== Documento

Sábado à noite no bairro da Bica, em Lisboa, nas ruas apertadas vagueiam turistas. É na Marechal Saldanha que está o discreto Lapo. Pela fachada, poderia parecer uma simples loja para turistas, mas lá dentro está a tríade original onde a arte e a gastronomia se fundem: Café, Provador e Atelier.
A porta aberta para as escadas desafia a curiosidade e convida à entrada. Lá em cima está à espera o Café do Lapo. Bruna e António Guerreiro, fundadores e proprietários do espaço, recebem-nos com um sorriso de boas-vindas e explicam que aqui, além de se servirem refeições, se vive cultura. A exposição de Thomaz Ribeiro Bondioli nas paredes confirma.
Se na rua eram os turistas em maioria, aqui dentro ouve-se sobretudo português. “Quisemos criar um espaço para a comunidade, não só para o turista”, explica Bruna Guerreiro. Aliás, antes da abertura do Lapo, em Julho deste ano, os vizinhos foram convidados a conhecer o espaço. “Muitos espaços abrem e não pensam no bairro. Falta criar comunidade”, acrescenta a proprietária do espaço.No Café do Lapo servem-se refeições descontraídas com inspiração alentejana. Os comensais sentam-se nas antigas masseiras da padaria, que anteriormente habitou aqui. Na sala principal está um piano, onde todos são convidados a tocar, e um gira-discos. Aqui acontecem também tertúlias culturais, apresentações de livros ou pequenos concertos, acompanhados pelos cocktails da casa.
A literatura é também parte fundamental do projecto de Bruna e António Guerreiro. A parede principal do Café está forrada a livros, alguns oferecidos por visitantes, outros escolhidos a dedo com a curadoria de ambos ao longo dos três anos em que o projecto foi pensado. “Estivemos um ano e meio em obras e aproveitámos o tempo para criar ideias”, explica o jovem casal.
Antídotos para todos os males
Quando criaram o Lapo, o bar não fazia parte dos planos do casal. Foi por influência do irmão de António, grande amante de cocktails, que se aventuraram nessa estrada. Cada cocktail foi pensado ao pormenor e baptizado de antídoto.
Encontram-se deliciosos antídotos para todos os males. O Antídoto contra o Medo da Opinião Pública (com medronho, sumo de limão, xarope de gengibre e angustura) e o Antídoto contra a Inveja (aguardente da Lourinhã, sumo de limão, xarope de açúcar e angustura) são os preferidos do casal Guerreiro.
Descemos as escadas para conhecer o Atelier Lapo, onde se podem adquirir as peças criadas com as ilustrações de Bruna Guerreiro. Na montra, além de azulejos com ilustrações, estão as esculturas da Arte da Terra, uma empresa do Gerês, com quem o casal colabora.

====

* O que fazer: Transcreva do texto sobre o Lapo o trecho de "Descemos as escadas" a "o casal colabora.", mudando o nome "azulejos" para "pratos".

== Excerto da fonte

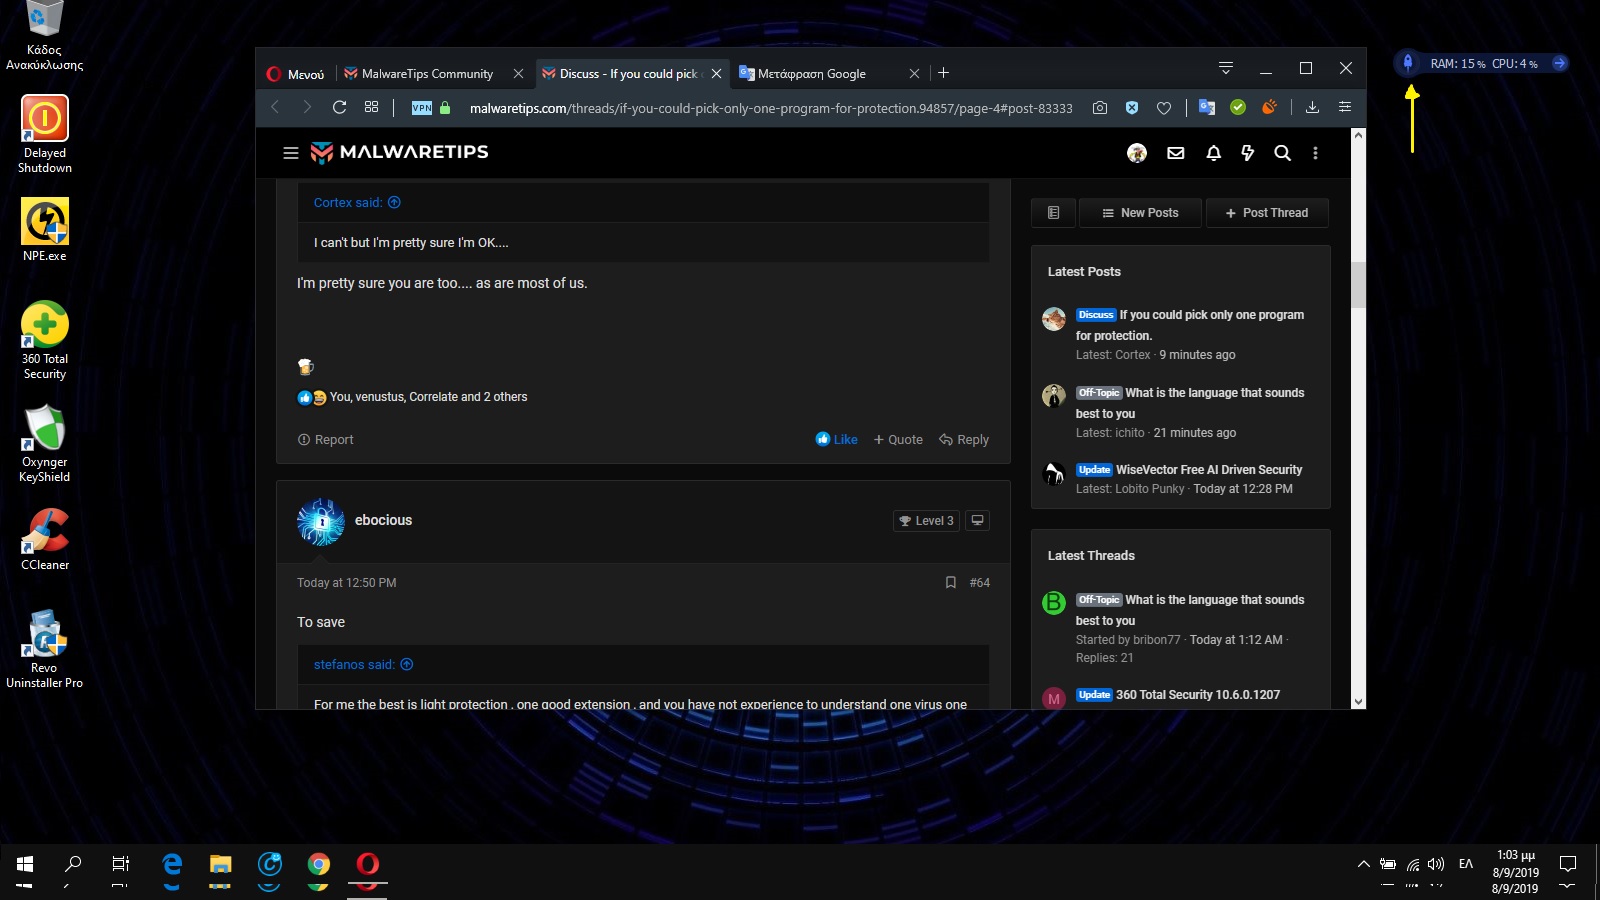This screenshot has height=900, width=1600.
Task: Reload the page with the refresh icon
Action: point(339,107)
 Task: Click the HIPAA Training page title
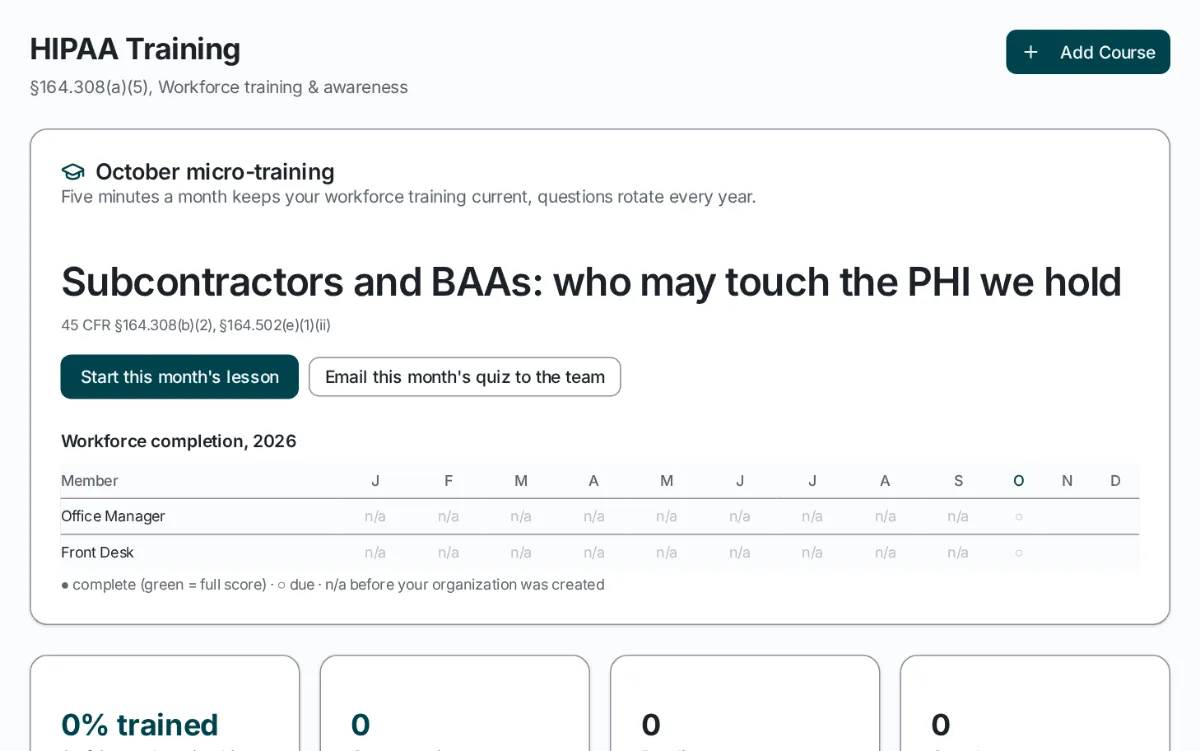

====

* Resolução:
Descemos as escadas para conhecer o Atelier Lapo, onde se podem adquirir as peças criadas com as ilustrações de Bruna Guerreiro. Na montra, além de pratos com ilustrações, estão as esculturas da Arte da Terra, uma empresa do Gerês, com quem o casal colabora.